I’ve previously mentioned rational drug design on this site and I would like to take a moment to expand on this concept and current applications of this technology. In essence, rational drug design targets specific steps in the known biological processes of pathogens that are distinct from normal host functions. A great example of this idea are the new protease inhibitors for Hepatitis C, Boceprevir (Merck) and Telaprevir (Vertex). These agents target a specific function of the HCV serine protease (NS3/4A), rendering it non-functional. When this protease is active it shuts down the antiviral signaling and response in infected host cells1. By blocking this function the cell can once again sense HCV replication and activate multiple antiviral responses to limit and clear the infection, thereby allowing your own body to mount an effective defense against this virus.
The value of this drug for patients infected with HCV, particularly those with genotype 1, cannot be understated. Older treatment regimes were limited to Rifamprin and interferon, both of which can have side-effects and require treatment three times a week up to 48 weeks. More worryingly, the old treatment protocol was only effective for roughly 30% of people infected with HCV-1. This is significant because in the United States genotype 1 is predominant and many people who were infected had no effective treatment options. With the addition of protease inhibitors efficacy of modern HCV-1 treatment is approaching 79%2. Additionally, by adding these protease inhibitors to the treatment regiment for HCV infection it has been possible to reduce the duration of treatment from 48 weeks to 24 weeks, making patient compliance much more attainable.
The importance of this increase cannot be understated, especially since the United States has a very large proportion of the so called “Boomer” generation who are infected with this virus with very real consequences to our health care systems. It is anticipated that the long-term effects of HCV infection (such as compensated cirrhosis, decompensated cirrhosis, hepatocellular carcinoma, and liver failure) will increasingly develop as this generation ages and the chronic form of the disease begins emerge. However, a large portion of those infected with HCV have no idea that they carry the virus until they begin to develop the long-term symptoms of HCV infection, at which point much the damage is irreversible and untreatable except with liver transplants. Thankfully, this should be a final “bulge” in the diseased population, as generational lifestyle changes coupled with the screening of donated blood for HCV has greatly reduced the transmission rates of this virus and lowered the overall proportion of the population that carries this disease.

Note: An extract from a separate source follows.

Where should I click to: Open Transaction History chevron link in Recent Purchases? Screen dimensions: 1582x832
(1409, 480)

This kind of approach relies heavily upon basic science research to understand these interactions long before drugs can be designed. The Hepatitis C virus serine protease is responsible for blocking the phosphorylation and activation of interferon regulatory factor-3, a key player in innate cellular anti-viral signaling. This shutoff of interferon regulatory factor-3 allows HCV to replicate and persist in cells, effectively evading clearance. The NS3/4A protease is effectively turned off by Telaprevir and Boceprevir, both of which are peptidomimetic drugs. These drugs are small chains of amino acids designed to mimic the target peptides of NS3 and they function by occluding the active site of the NS3 protease in a way that mimics a natural substrate but cannot be process and removed, thereby inactivating the function of NS3. Once again, in order to develop these peptidomimetics the function and structure of the target enzymes must be known. This understanding requires a great deal of research but is well worth it, as the efficacy and safety of these new drugs demonstrates.

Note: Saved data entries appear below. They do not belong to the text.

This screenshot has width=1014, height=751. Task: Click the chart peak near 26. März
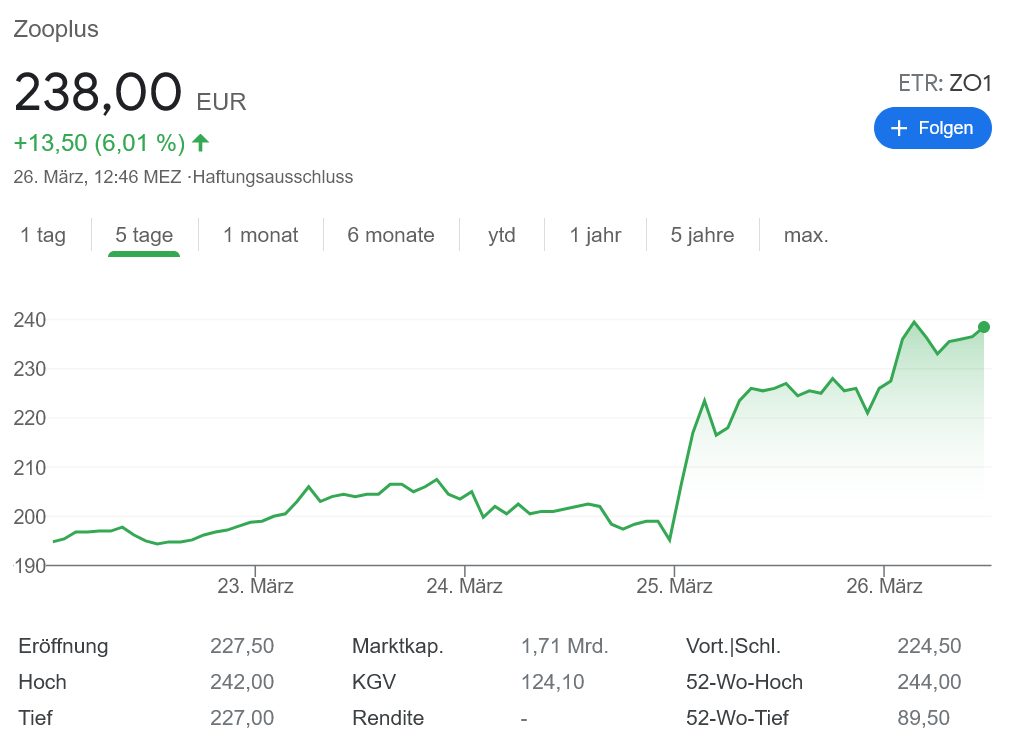[914, 322]
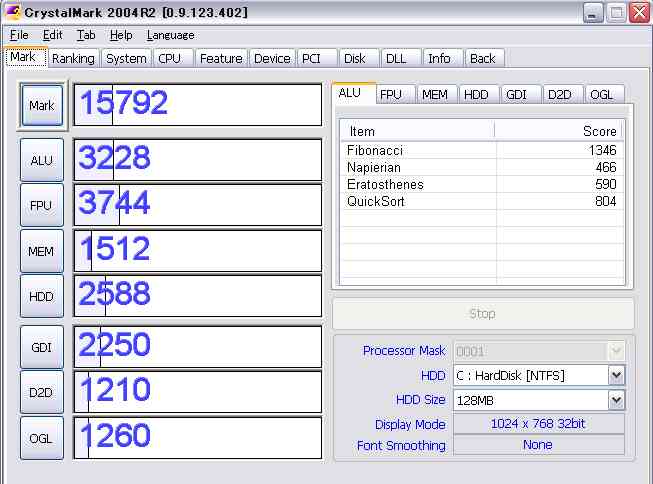Sort by Score column header

click(x=558, y=131)
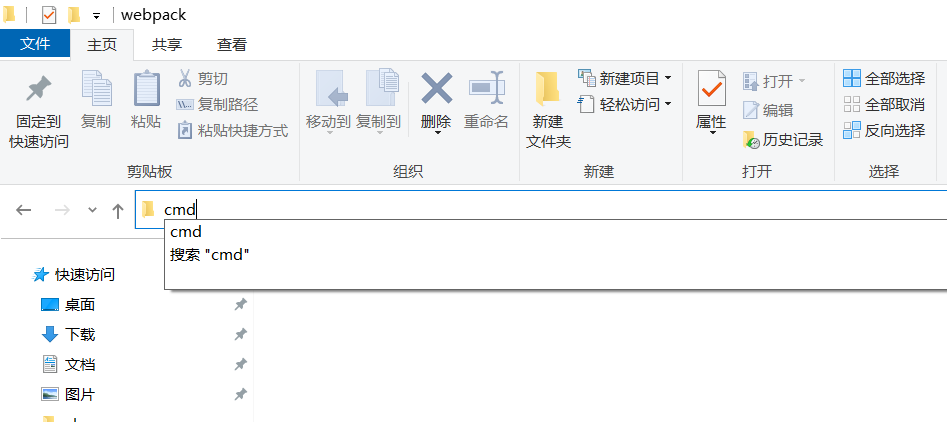This screenshot has width=947, height=422.
Task: Expand the 新建项目 dropdown
Action: [668, 78]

In the future we can expect to see more and more drugs designed in this manner: very specific targeting, little to no off-target effects, and a high margin of safety for patients. These drugs are a fantastic example of how basic scientific research can inform and guide highly technical and targeted drug design.
1. Foy, E. et al. Regulation of interferon regulatory factor-3 by the hepatitis C virus serine protease. Science (New York, N.Y.) 300, 1145–8 (2003).